▸ Task directions: Can you write out the lines between the line holding "You are a computer-use agent. Viewport: 629px" and the line holding "click(x=610, y=57)", inclusive, requests and all, with each answer coordinate scaled by 0.65 and rounded to a whole number, halves going up?

Text and element pointing records
────────────────
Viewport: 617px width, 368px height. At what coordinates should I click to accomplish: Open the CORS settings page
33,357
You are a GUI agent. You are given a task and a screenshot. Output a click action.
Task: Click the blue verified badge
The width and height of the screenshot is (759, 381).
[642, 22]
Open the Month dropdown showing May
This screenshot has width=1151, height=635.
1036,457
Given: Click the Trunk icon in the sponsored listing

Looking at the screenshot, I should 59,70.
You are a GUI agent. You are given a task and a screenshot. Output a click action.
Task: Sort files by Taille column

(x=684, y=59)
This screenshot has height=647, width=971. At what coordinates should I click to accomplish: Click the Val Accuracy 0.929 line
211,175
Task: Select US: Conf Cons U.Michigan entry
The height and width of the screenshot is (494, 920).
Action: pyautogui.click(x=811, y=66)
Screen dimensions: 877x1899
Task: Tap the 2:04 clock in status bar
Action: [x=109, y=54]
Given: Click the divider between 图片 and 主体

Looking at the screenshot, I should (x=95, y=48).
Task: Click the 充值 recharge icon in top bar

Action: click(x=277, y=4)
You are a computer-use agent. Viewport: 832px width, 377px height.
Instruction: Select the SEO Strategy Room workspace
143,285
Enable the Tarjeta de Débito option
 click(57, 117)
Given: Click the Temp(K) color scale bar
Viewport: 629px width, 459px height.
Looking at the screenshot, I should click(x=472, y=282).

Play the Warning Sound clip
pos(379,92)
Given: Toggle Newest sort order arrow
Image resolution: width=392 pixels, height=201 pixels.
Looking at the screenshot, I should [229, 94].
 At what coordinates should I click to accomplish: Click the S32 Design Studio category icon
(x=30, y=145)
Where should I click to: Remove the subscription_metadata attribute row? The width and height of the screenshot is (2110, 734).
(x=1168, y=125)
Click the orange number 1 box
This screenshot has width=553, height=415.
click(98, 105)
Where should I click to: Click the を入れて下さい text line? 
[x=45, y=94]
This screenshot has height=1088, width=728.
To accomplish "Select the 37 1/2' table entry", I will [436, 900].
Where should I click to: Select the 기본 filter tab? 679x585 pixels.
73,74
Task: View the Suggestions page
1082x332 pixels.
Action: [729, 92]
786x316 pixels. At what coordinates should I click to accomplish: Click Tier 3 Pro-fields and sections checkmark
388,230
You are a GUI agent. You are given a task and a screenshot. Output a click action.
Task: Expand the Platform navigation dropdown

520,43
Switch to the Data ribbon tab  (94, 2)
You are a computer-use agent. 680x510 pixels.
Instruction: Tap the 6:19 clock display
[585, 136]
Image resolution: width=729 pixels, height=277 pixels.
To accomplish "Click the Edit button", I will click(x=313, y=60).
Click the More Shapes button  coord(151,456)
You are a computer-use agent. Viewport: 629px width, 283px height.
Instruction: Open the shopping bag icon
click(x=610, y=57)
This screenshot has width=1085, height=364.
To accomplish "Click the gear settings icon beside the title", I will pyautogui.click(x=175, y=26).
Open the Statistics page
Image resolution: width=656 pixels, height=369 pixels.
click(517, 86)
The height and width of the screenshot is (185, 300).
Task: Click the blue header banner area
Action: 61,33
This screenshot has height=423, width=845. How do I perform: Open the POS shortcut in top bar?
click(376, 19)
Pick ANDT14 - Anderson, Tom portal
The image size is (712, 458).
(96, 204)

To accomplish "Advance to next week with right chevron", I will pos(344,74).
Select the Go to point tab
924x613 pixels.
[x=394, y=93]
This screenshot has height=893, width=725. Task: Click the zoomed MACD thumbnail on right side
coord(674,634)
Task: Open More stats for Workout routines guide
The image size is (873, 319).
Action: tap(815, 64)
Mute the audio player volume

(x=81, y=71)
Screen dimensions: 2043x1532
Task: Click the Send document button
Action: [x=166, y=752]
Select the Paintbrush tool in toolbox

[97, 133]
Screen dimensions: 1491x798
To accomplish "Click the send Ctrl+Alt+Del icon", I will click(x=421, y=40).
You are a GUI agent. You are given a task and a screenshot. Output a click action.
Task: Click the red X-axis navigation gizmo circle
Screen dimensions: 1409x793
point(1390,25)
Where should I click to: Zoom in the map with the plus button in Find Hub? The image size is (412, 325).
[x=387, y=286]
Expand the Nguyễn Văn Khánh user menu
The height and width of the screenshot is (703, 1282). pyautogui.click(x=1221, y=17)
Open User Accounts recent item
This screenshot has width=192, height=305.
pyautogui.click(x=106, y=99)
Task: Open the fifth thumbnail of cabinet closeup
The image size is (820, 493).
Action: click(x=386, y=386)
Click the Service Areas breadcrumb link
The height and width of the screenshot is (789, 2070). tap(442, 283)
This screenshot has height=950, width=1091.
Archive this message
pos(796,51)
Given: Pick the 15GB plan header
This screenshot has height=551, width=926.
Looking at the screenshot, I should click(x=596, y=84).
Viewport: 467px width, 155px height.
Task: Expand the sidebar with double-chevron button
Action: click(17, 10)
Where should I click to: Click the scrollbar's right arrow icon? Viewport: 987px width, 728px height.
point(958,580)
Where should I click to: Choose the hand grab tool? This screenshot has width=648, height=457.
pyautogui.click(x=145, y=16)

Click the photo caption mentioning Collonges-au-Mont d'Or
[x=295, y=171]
────────────────
▸ The response:
You are a computer-use agent. Viewport: 629px width, 283px height.
Instruction: Open the shopping bag icon
click(x=397, y=37)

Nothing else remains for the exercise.